++++ Page excerpt ++++
Despite ongoing proactive efforts to mitigate these risks, cargo theft has remained notably high across all commodity incidents. There has been a drop in theft from facilities (26% to 21%) but a rise in stolen goods from containers and trailers (4% to 14%) and from employee belongings, truck parts or cash (7% to 10%). This is a trend seen across the food and beverage sector, with many attributing it to a perception that stealing food in transit is relatively easy to execute in comparison to higher-value commodities; food may be less likely to be shipped with tracking devices and anti-theft technologies, potentially making it more vulnerable.

The data presents a complicated global picture, with many diverse considerations across markets and regions. Yet, the benefits that come from supply chain actors staying vigilant against disruption remain consistent. For example, commodity robbery is most prevalent in Europe (37%) and North America (23%). However, violent hijackings more frequently took place in North and South America. Furthermore, BSI’s data outlines that nearly seven in ten (68%) thefts globally in 2023 occurred in trucks; thieves commonly targeted parked trucks in Europe, linked to a lack of secure parking as well as rest requirements for drivers.
++++
▶ Task requirements
a) Retype the cargo theft passage, starting with "The data presents" and going on through "requirements for drivers.".
b) Extend the cargo theft passage beyond its final sentence.
The entries that come next have no connection to the cargo theft passage.
++++ Data entries ++++
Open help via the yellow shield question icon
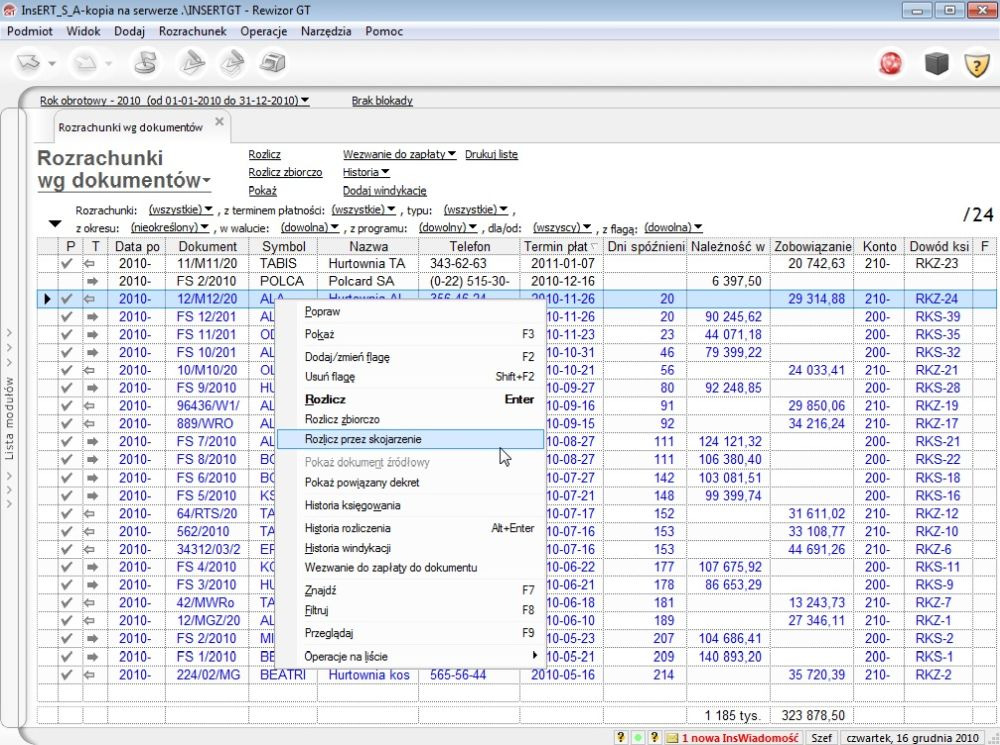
++++
++++ Data entries ++++
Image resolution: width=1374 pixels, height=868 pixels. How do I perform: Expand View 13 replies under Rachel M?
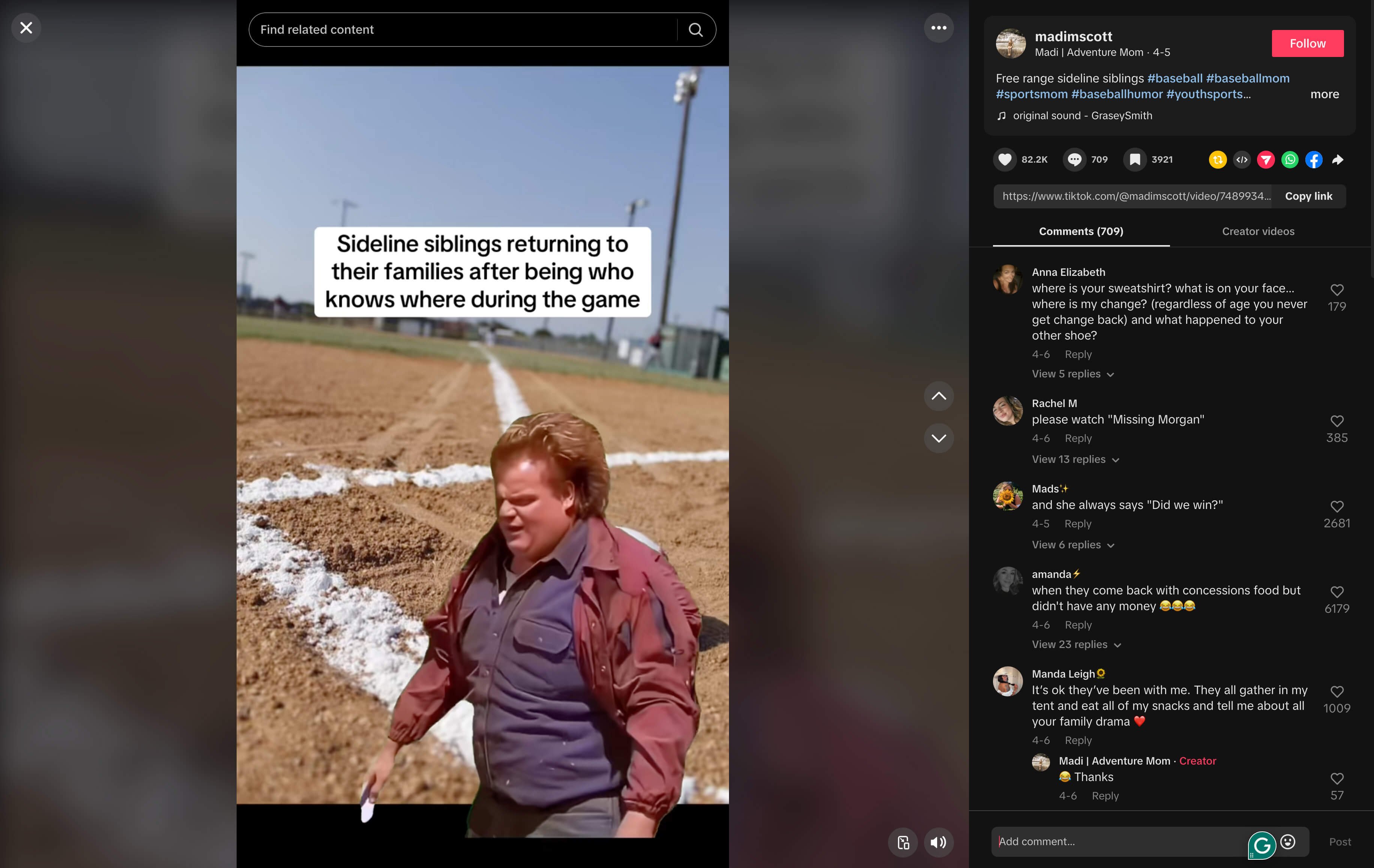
++++
▶ Task answers
a)
The data presents a complicated global picture, with many diverse considerations across markets and regions. Yet, the benefits that come from supply chain actors staying vigilant against disruption remain consistent. For example, commodity robbery is most prevalent in Europe (37%) and North America (23%). However, violent hijackings more frequently took place in North and South America. Furthermore, BSI’s data outlines that nearly seven in ten (68%) thefts globally in 2023 occurred in trucks; thieves commonly targeted parked trucks in Europe, linked to a lack of secure parking as well as rest requirements for drivers.

b)
Data-driven preparation and trust remain key defenses to mitigate risk

Preparation is crucial for organizations to recognize the changing nature of risk and its potential to unlock new opportunities. Within this “new era” of uncertainty and extreme climate events, organizations can put themselves on the front-foot by considering an evolved, proactive approach to risk, powered by data and actionable insights to enhance efficiency and strengthen existing measures. These insights can help organizations address today’s pressing global supply chain challenges to manage and mitigate vulnerabilities faster and more accurately than human capability alone. While technology has a role to play, it is worth noting that the human touch is essential to fine-tune all data-based approaches. By combining human and digital forces, organizations will have the opportunity to utilize a 360-degree perspective of the market in order to future-proof their operations against whatever is coming down the track.

Additionally, the data highlights that trust is the most valuable commodity in the supply chain. As complexity and scale increase, trust becomes the cornerstone of collaboration and risk mitigation. Trust must be earned both with peers and colleagues, but once in place it can facilitate industry-wide collaboration. This matters because given the rapidly changing nature of our environment, no single organization can succeed alone in unlocking today’s opportunities and best practices.

Mapping a path forward together

The moment to come together and partner to succeed is now – to overcome the most prevalent actors having a major impact on the global food supply chain – geopolitical tension, inflation, cybersecurity, transatlantic ties and green investment. The prize of a better, safer, more sustainable global supply chain where businesses can confidently ensure the safe travel of food products from source to shelf can be earned together.